Common root cause: A topic has retention.hours=24 override that's lower than global setting. Or a slow replica is out of sync, triggering min.insync.replicas and forcing old segments to be retained locally pending replication catch-up.


  Follow-up: If a replica is severely lagged and blocking deletion, how do you safely remove it without data loss? Should you increase retention temporarily or failover the replica?



  Your consumer is fetching 1GB of messages from offset 100000. The broker returns messages with gaps (offsets 100000-100100, then jump to 100500). This seems to violate sequential log reads. What's happening?
  This is normal and expected.

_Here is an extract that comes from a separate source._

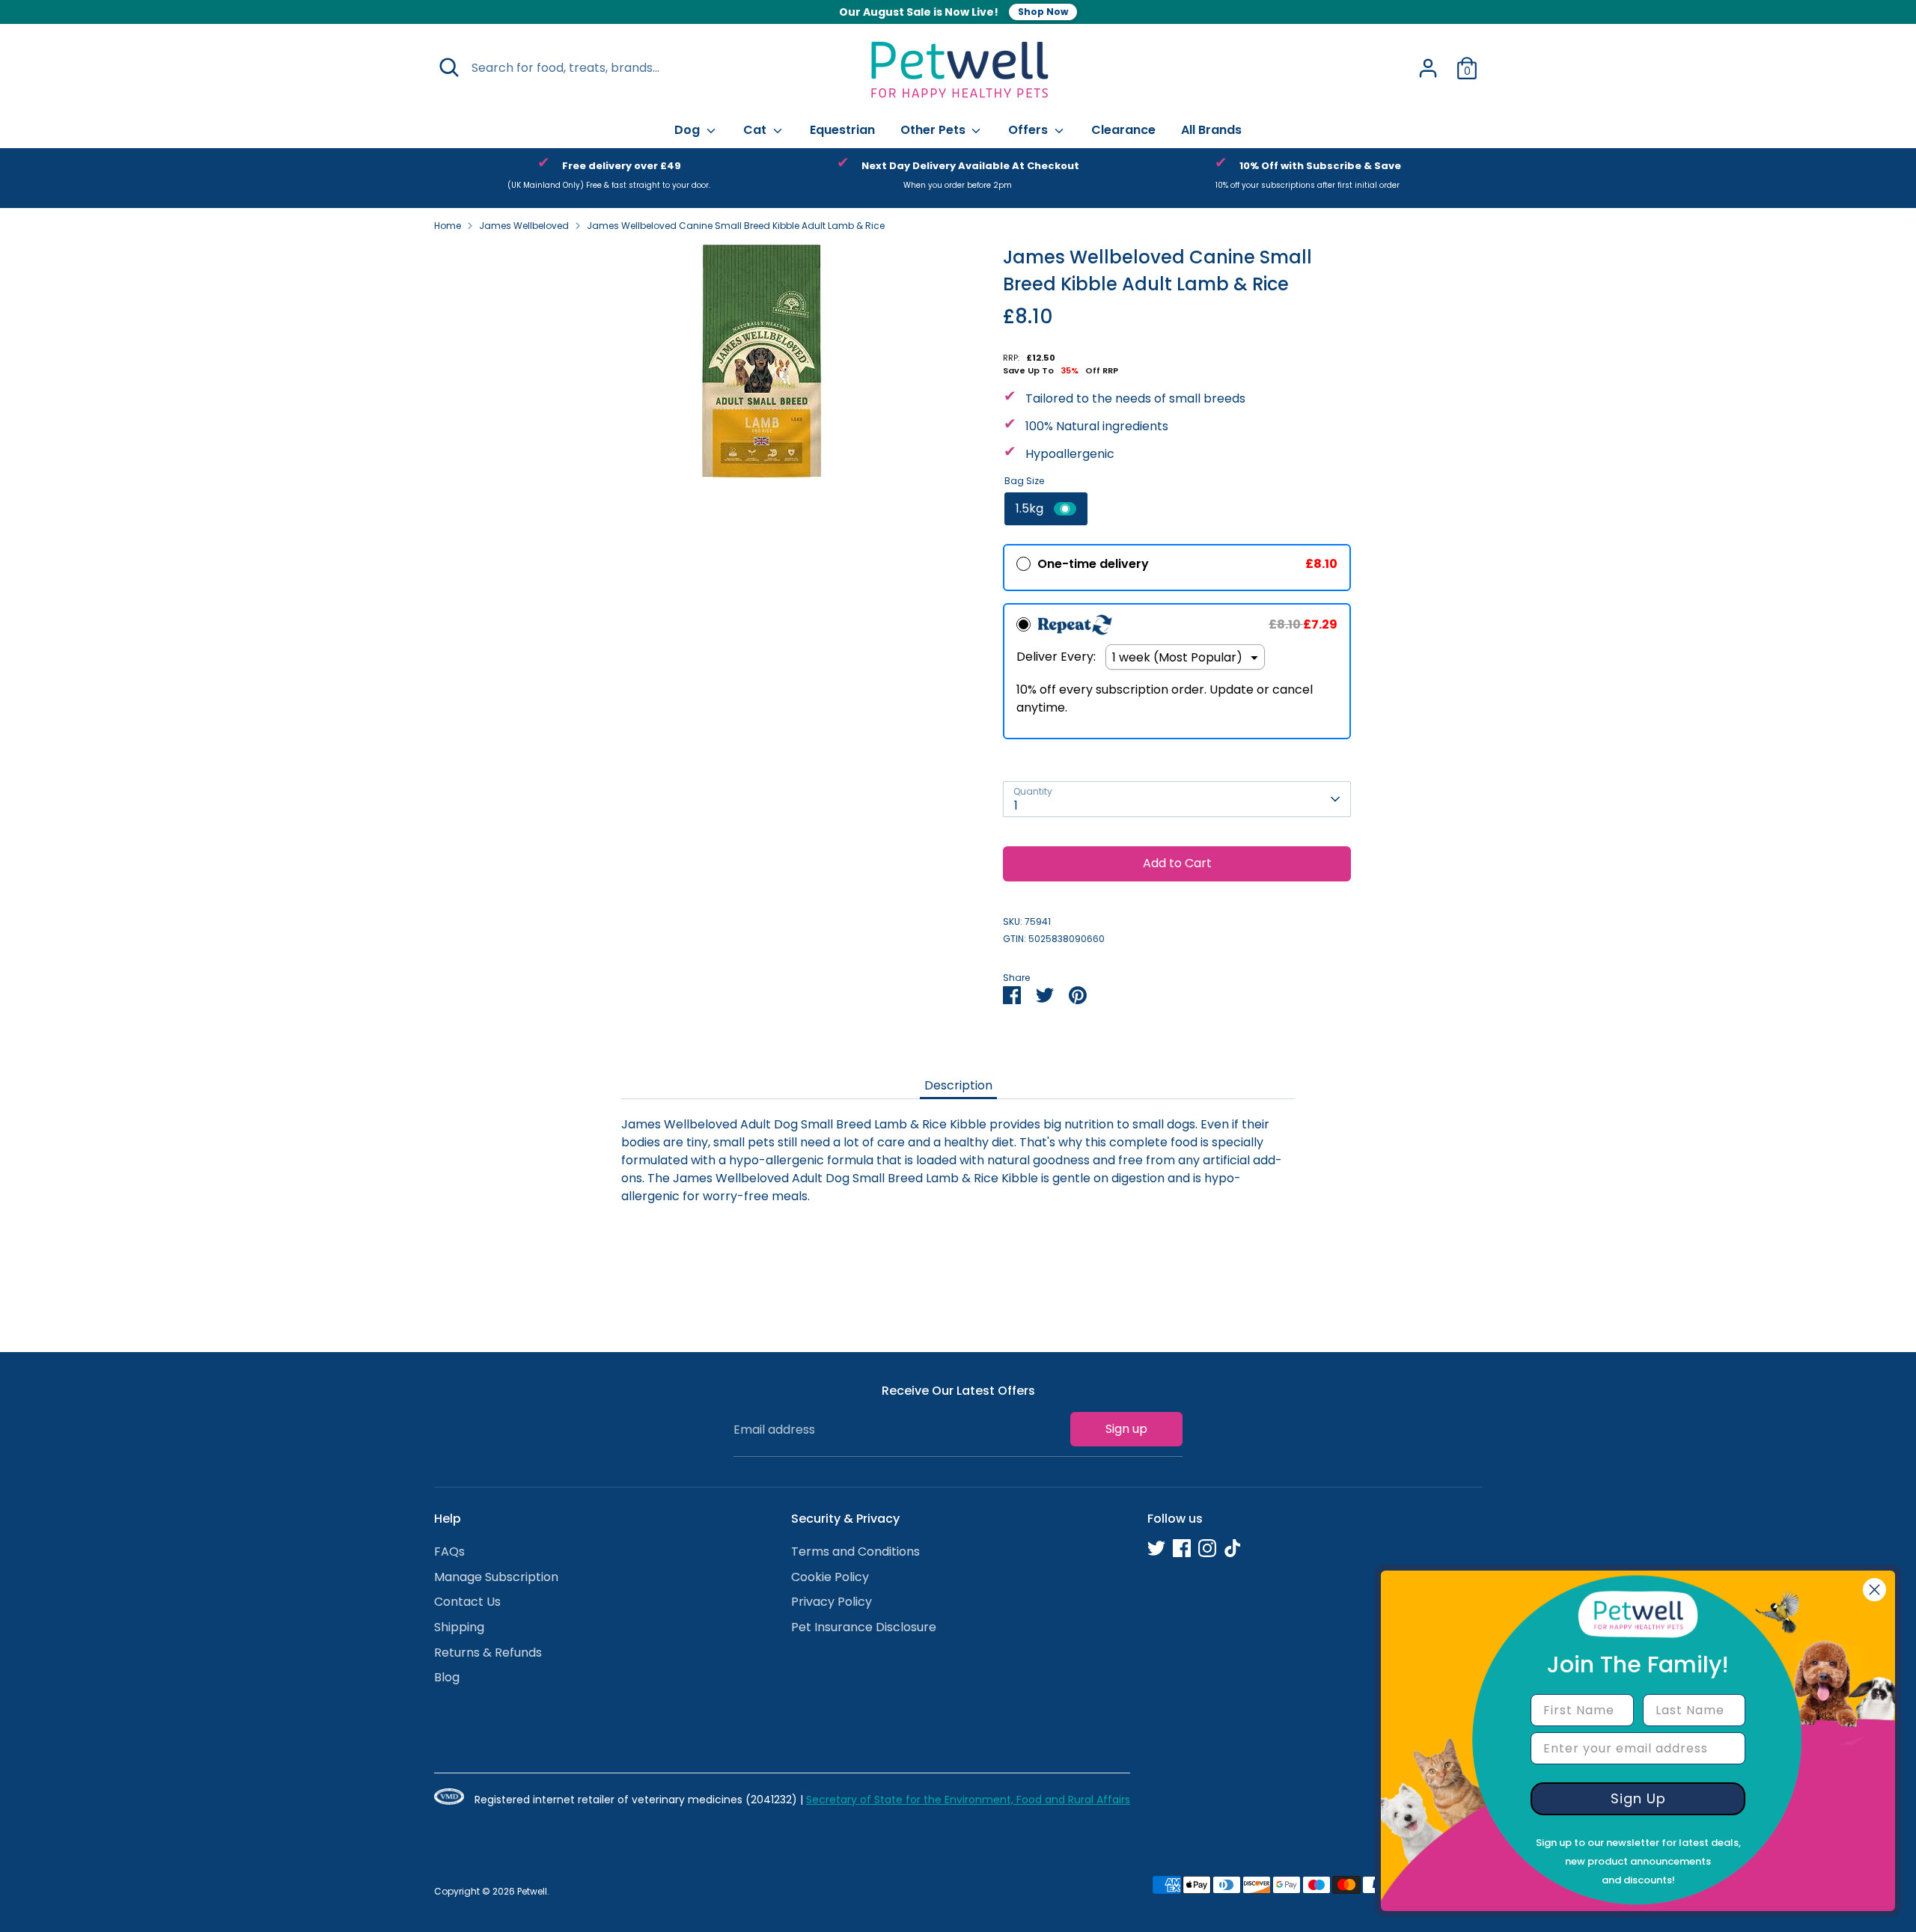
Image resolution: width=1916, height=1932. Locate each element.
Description (958, 1085)
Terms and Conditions (855, 1551)
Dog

Kafka offsets are not guaranteed to be sequential within a partition because: (1) Log compaction removes older versions of keyed messages, leaving only the latest version, which creates offset gaps; (2) Aborted transactions (failed writes) can leave skipped offset ranges; (3) If a broker crashed during log segment rotation, the last segment might be corrupted and excluded from serving, skipping offsets.
Why it's correct: Offsets are logical sequence numbers, not physical positions. They're guaranteed to be monotonically increasing, but not contiguous. Your consumer must handle gaps by checking the offset field of each message rather than assuming sequential offsets.
Code pattern: When consuming, store the last seen offset: for (ConsumerRecord<> record : records) { processMessage(record); lastOffset = record.offset(); } Always use record.offset(), not an incrementing counter.
Production impact: A data pipeline that assumed sequential offsets crashed when offset gaps appeared during log compaction. Fixed by iterating offset field instead of assuming +1 increments.
  Follow-up: How do offset gaps interact with consumer group rebalancing? If a consumer crashes after processing offset 100500, will the rebalanced consumer replay 100101-100499, or skip them?